Learning Spring School, New York City

They satisfied this requirement by locating playing fields and a pavilion in a natural depression and allowing the area to flood during extreme downpours. This part of the site acts as a detention basin that temporarily holds the water, then releases it to a lower basin and, ultimately, into the area's drainage system. Because local health regulations, similar to those in place in other jurisdictions (see sidebar above), limit how long standing water can be contained, the site and its soils are engineered so that water drains within 36 hours.

The slopes above the basin are laced with staggered gabion walls that slow stormwater sheet flow and form small catchment areas, fostering desert vegetation. A primary advantage of using these native plantings is that, once established, they don't require irrigation and need little maintenance. “Maintenance is an aspect of sustainability that is often overlooked,” says Chris Brown, a Floor Associates partner. Similarly, the project's palette of architectural materials—weathering steel, local stone, and concrete—requires little upkeep.

The project also includes a permeable paving material made from site-salvaged decomposed granite, a granular ground cover that's a common feature of the desert surface. The decomposed granite is stabilized with a liquid co-polymer and then compacted, but remains permeable to stormwater runoff. It also helps combat the heat island effect. A stabilized-granite parking lot, for example, can feel 20 degrees cooler than an asphalt-paved lot, says Brown.

Water and Power

With its so-called “Mediterranean” climate—one distinguished by warm, wet winters and hot, dry summers—the Los Angeles basin gets twice as much rainfall as central Arizona. But, because of the enormous population and lack of nearby reservoirs, water management in the Los Angeles region is just as critical.

Since 2008, the utility Burbank Water and Power has been involved in transforming its Magnolia Power Plant into an “ecocampus” highlighting water management. “The idea was to turn an industrial complex into a garden,” says Evan Mather, a principal at AHBE: Landscape Architects. The firm's vision included interpreting and restoring a woodland and riparian environment in an industrial context, he says.

The most recent addition to the campus is the Centennial Courtyard, a decommissioned substation that AHBE transformed into an outdoor dining area sheltered by a vine-covered trellis. The project received SITES accreditation in 2012.

The centerpiece of the ecocampus stormwater management system is an old utility tunnel that designers converted into a filtration trench. The surface water and that of an adjacent building's green roof is fed into this trench, which is filled with gravel salvaged from the site and topped with plants that harmlessly absorb toxins from the runoff through a process called phytoextraction.

In addition, the designers incorporated tree bio-filter boxes. These devices embed a tree's roots in a stormwater catchment basin to help filter pollutants that can accumulate in stormwater from cars, refuse, and other sources. The design team also used pavers supported with a modular rigid frame. The system provides a permeable surface while preventing soil compaction, so that tree roots can spread.

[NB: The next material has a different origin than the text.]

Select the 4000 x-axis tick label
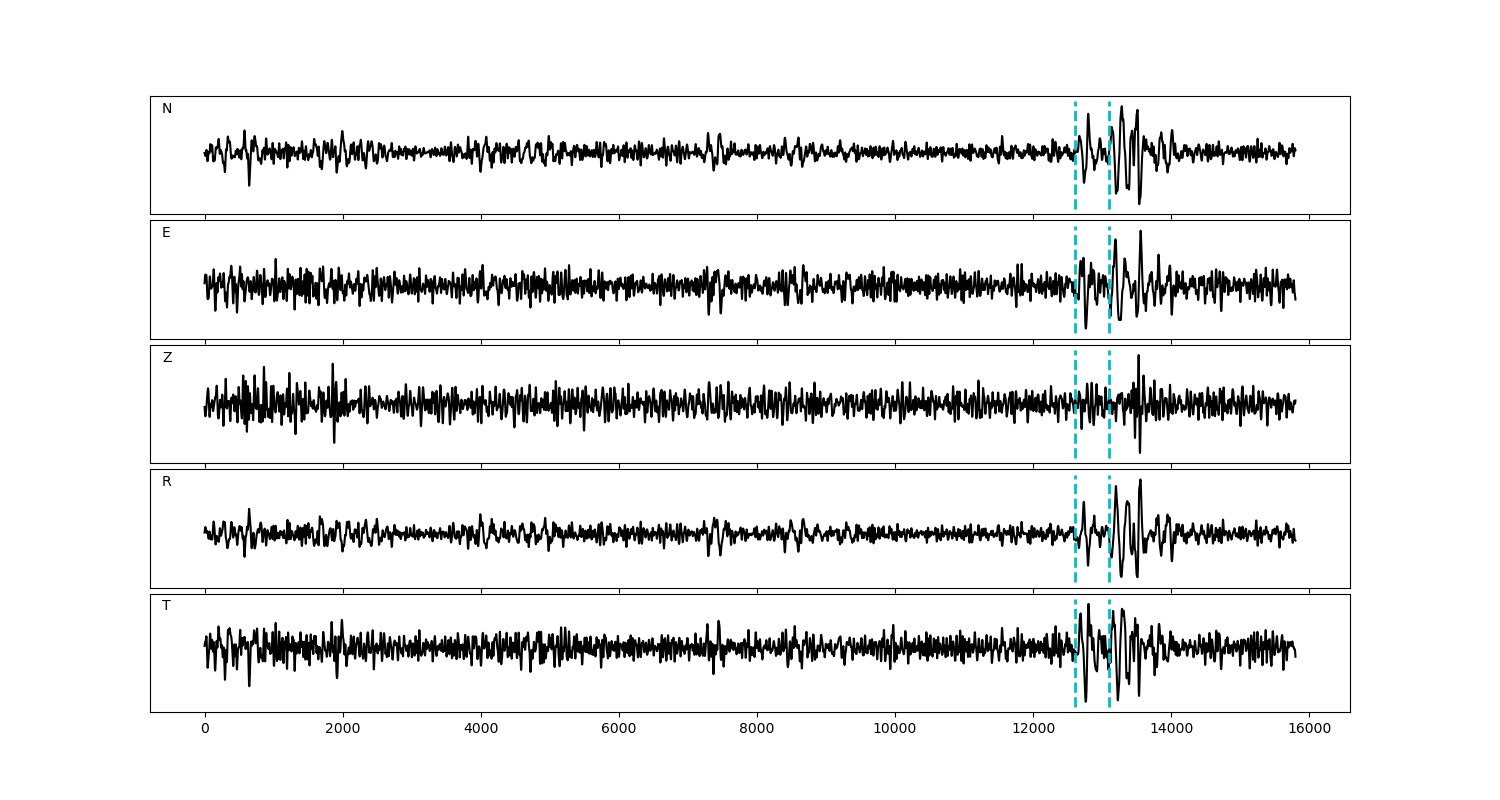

Plantings are mostly native and do not require irrigation. But those that do need irrigation rely on wastewater treated and reclaimed from the power plant's operations, including its generators and its cooling towers. That saves up to 100,000 gallons of potable water a day.

The Burbank Water and Power project, and the new parks in Scottsdale and New York, demonstrate that green infrastructure can play critical water-management roles in diverse settings and climates. These projects showcase strategies that could help communities become more sustainable and resilient in the face of disaster.